En el momento que sobre algo tengo una opinión ya casi no puedo escribir (teatro) sobre ello [...] No se sueña sobre lo que se sabe, sino sobre lo que se desea y/o se teme. El teatro es investigación sobre lo que no se sabe o/y no se dice [...] Sólo se puede escribir sobre aquello acerca de lo cual se tiene dudas.
  Marco A. de la Parra
  
No me preguntéis por lo verdadero y lo falso, porque la “verdad poética” es una expresión que cambia al mudar su enunciado [...] La imaginación es sinónima de aptitud para el descubrimiento [...] La imaginación fija y da vida clara a fragmentos de la realidad invisible donde se mueve el hombre [...] Pero la imaginación está limitada por la realidad: lo que ni existe no puede imaginarse.
   F. Gª Lorca
  
“... Todo aquello que no sea literatura tampoco existe ya.
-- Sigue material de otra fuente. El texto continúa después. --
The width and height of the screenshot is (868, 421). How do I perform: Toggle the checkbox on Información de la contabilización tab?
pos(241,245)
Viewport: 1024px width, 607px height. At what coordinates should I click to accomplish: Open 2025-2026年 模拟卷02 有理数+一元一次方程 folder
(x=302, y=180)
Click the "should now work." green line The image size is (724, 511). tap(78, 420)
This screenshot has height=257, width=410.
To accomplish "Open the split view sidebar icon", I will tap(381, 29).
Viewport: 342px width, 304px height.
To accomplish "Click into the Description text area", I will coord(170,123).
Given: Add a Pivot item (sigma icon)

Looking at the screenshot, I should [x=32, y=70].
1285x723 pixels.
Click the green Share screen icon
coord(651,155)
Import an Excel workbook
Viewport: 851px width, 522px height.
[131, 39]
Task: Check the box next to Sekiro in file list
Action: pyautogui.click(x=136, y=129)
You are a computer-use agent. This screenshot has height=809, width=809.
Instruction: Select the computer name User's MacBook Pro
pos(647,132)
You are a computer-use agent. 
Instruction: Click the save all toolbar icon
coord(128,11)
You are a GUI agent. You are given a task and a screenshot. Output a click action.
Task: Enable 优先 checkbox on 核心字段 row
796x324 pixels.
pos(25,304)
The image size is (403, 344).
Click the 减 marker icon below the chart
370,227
Porque, ¿dónde, las realidades, estarían? Un árbol lo es porque alguien esté nombrándolo. Y al nombrarlo estará suscitándose la imagen que (inventada) teníamos. Pero, si no se le nombra, el árbol no existe...
   Francisco Ayala
 
Y nos lo ha introducido, al alimón con quien lo escribió, su director escénico para estas representaciones: A través de la imaginación, el artista ha tenido siempre la capacidad para descubrir hechos y realidades que, en principio, no se encontraban a la vista. O, por lo menos, a las vistas de todos. Los primeros creadores aprendieron a utilizar la ficción como herramienta para descifrar y comprender lo que les rodeaba, desentrañando el enigma. En eso se basa nuestro trabajo, en esperar al que se produzca una corazonada, esa sospecha que va irremediablemente... al llevarnos a tomar la más arriesgada y dolorosa de las decisiones: salir en búsqueda de la verdad.
 
Por eso, y desde que el mundo es mundo, ha supuesto el poeta siempre amenaza para los poderes; porque, sin que ninguno de ellos haya conseguido entender todavía cómo ni de qué manera, en ocasiones la poesía... es capaz de ver mucho más allá.